Cross v. Pelican Bay State Prison
Headline: Court denies a prisoner's requests to file for free, calls many filings frivolous, and bars him from submitting new noncriminal requests for Supreme Court review unless he pays fees and follows filing rules.
Holding:
- Bars this prisoner from filing new noncriminal Supreme Court review requests unless fees are paid.
- Requires payment of docketing fees and compliance with filing rules before accepting future petitions.
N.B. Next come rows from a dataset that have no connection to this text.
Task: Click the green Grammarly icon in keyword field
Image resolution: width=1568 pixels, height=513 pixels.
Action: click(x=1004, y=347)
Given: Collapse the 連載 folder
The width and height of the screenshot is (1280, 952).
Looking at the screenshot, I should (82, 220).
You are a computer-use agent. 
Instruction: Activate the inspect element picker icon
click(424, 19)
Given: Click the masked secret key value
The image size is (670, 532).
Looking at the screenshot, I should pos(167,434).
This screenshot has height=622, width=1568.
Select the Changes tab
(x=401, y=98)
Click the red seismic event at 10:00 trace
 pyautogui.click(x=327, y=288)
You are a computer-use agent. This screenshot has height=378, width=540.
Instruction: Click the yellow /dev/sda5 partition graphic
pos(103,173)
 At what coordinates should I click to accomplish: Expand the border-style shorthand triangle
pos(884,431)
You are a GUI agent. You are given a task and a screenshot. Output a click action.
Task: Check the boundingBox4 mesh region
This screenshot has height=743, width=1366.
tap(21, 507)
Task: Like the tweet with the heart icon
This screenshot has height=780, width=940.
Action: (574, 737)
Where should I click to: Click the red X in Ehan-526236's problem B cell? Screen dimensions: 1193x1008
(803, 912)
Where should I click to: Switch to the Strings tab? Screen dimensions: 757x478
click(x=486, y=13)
- Does not stop criminal-challenge petitions or nonfrivolous extraordinary-writ filings.
Summary
Background
Pro se petitioner Cross, a prisoner, asked to proceed without paying fees under the Court’s Rule 39. The Court found his requests frivolous under Rule 39.8 and described a long pattern of abusive filings: earlier denials on March 8, 1999; six prior petitions found patently frivolous and denied without recorded dissent; two current petitions bringing the total to twelve frivolous filings; and four additional frivolous petitions pending. The Court referenced Martin v. District of Columbia Court of Appeals in explaining its action.
Reasoning
The main question was whether Cross should be allowed to proceed without paying docketing fees and whether the Court should limit his ability to file more petitions. The Court concluded that these repeated, patently frivolous filings warranted denial of in forma pauperis status under Rule 39.8. It gave Cross until June 14, 1999, to pay the Rule 38 docketing fees and to submit petitions that comply with Rule 33.1. The Court also instructed the Clerk not to accept any further noncriminal petitions for review from Cross unless he first pays the fees and follows the filing rules. The sanction is expressly limited to noncriminal matters and does not affect criminal-challenge petitions or nonfrivolous extraordinary-writ filings.
Real world impact
The order forces this prisoner to pay fees and meet basic filing requirements before the Court will consider new noncriminal review requests, and it aims to conserve the Court’s limited resources for nonabusive petitioners. Because the sanction is limited, Cross may still seek review of criminal sanctions and may file nonfrivolous extraordinary-writ petitions.
Dissents or concurrances
Justice Stevens dissented, arguing that preparing and policing orders like this uses more of the Court’s limited resources than simply denying many frivolous petitions, and he respectfully disagreed with the majority’s approach.